**WHAT NEEDS TO BE DONE:** Copy exactly the last part of the entries, starting from the line with "Click the State Initiatives bank icon" and including the final line.

**DATA FOR PROCESSING:**

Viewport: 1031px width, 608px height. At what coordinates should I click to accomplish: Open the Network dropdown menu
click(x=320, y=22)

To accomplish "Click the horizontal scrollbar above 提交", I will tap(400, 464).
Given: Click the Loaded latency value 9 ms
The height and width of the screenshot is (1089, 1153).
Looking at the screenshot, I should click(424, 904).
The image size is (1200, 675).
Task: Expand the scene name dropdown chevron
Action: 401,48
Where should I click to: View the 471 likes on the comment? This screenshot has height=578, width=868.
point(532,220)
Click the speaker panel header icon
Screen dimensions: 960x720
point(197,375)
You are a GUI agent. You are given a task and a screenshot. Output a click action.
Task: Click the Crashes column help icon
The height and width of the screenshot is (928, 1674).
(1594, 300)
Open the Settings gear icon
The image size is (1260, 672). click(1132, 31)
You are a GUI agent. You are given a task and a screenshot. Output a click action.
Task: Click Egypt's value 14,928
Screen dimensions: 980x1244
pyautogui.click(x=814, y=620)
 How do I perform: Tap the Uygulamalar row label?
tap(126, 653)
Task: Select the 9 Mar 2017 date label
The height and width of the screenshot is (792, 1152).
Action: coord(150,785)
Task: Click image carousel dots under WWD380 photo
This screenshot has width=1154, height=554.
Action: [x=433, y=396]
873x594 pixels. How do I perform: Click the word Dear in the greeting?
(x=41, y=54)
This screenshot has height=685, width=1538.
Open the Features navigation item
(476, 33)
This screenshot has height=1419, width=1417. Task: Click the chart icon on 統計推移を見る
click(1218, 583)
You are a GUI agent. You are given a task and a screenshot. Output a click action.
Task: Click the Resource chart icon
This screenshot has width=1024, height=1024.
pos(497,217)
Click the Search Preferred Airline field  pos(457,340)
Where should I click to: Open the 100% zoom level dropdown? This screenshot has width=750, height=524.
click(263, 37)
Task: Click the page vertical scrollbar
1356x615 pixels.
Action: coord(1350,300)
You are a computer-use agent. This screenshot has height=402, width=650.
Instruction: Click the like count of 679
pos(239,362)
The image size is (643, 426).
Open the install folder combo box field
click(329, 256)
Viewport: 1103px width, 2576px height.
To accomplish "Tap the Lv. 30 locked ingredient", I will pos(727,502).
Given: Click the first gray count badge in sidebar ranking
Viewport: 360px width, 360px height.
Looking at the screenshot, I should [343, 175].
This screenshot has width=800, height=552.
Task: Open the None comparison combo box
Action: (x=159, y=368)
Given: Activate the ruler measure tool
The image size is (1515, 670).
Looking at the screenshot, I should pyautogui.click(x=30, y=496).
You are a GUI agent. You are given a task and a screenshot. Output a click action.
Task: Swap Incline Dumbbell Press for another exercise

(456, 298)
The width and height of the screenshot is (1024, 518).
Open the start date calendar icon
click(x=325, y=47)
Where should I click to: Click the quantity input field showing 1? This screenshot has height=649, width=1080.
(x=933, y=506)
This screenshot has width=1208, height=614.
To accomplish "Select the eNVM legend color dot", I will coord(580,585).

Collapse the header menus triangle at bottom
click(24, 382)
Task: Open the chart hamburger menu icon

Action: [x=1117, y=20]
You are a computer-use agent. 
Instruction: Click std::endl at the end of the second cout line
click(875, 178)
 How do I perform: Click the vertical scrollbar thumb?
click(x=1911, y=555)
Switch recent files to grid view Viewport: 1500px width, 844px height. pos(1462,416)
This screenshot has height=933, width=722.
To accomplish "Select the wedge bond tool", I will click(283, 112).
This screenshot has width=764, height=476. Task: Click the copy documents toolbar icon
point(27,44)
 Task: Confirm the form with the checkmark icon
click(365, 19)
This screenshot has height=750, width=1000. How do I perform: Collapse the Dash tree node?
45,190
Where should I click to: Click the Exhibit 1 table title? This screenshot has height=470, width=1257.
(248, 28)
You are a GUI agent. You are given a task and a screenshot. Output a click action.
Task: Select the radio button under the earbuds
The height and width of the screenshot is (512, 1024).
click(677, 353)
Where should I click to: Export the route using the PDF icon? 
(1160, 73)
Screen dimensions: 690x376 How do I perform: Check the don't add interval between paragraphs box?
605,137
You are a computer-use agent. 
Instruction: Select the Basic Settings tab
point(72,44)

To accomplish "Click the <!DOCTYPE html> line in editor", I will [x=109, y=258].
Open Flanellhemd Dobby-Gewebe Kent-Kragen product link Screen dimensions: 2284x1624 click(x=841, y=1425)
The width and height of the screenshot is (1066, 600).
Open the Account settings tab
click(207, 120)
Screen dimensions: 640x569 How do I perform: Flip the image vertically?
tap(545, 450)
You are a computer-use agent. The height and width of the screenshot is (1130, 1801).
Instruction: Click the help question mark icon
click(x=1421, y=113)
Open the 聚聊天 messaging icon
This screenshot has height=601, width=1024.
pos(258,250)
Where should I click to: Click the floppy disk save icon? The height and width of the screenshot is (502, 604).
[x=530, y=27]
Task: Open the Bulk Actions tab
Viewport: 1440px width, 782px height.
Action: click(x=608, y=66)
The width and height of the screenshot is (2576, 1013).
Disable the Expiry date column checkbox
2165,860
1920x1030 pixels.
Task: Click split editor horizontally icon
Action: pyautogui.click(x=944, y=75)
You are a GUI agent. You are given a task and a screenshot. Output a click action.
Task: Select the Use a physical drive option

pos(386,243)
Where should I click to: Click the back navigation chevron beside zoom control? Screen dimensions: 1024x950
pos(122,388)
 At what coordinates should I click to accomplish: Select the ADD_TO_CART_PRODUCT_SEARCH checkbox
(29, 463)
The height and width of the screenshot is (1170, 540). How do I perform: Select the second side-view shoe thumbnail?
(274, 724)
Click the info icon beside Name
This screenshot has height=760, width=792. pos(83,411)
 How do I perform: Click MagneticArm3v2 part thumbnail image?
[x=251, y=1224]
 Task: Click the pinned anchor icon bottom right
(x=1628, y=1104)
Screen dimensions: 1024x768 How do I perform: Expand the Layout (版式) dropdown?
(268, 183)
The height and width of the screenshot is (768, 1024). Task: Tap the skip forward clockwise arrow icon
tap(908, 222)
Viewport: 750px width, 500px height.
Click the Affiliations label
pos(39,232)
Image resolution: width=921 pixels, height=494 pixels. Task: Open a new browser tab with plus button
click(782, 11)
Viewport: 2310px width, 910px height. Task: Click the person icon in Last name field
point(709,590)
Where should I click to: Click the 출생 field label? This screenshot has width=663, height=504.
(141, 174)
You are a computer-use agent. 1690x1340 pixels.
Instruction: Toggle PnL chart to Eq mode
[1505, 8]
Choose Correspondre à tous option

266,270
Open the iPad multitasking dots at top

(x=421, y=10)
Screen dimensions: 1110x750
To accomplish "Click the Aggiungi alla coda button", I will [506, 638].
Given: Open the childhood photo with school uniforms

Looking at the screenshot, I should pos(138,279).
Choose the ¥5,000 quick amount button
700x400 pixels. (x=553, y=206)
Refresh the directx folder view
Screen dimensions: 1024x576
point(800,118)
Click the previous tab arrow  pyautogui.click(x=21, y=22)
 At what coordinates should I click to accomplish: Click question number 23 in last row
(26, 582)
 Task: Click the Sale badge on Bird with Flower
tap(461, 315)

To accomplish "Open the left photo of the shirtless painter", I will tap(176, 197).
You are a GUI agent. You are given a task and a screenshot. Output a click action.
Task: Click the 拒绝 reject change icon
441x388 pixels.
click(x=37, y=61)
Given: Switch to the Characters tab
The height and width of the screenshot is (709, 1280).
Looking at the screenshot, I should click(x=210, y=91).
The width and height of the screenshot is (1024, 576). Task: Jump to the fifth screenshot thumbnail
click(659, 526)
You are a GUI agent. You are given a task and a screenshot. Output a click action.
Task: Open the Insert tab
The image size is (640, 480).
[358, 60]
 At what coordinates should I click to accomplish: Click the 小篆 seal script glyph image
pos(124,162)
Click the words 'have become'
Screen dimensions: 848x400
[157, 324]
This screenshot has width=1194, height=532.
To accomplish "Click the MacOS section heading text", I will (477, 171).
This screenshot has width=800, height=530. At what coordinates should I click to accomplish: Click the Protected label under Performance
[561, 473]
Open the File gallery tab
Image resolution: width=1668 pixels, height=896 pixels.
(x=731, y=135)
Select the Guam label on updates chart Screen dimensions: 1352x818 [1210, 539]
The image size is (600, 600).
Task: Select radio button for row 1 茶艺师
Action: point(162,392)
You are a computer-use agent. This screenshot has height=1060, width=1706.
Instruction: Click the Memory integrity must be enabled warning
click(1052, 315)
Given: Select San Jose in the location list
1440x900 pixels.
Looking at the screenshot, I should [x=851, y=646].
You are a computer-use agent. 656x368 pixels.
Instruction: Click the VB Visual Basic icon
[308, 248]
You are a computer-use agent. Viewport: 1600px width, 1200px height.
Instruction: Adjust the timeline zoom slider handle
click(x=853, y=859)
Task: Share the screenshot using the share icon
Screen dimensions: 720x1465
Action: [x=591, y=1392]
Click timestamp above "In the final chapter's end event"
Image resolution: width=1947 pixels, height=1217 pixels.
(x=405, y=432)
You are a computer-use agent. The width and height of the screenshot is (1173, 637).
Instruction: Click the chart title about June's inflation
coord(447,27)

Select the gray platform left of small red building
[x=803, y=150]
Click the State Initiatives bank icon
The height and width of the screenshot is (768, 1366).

**ANSWER SPACE:**
Click the State Initiatives bank icon
The height and width of the screenshot is (768, 1366).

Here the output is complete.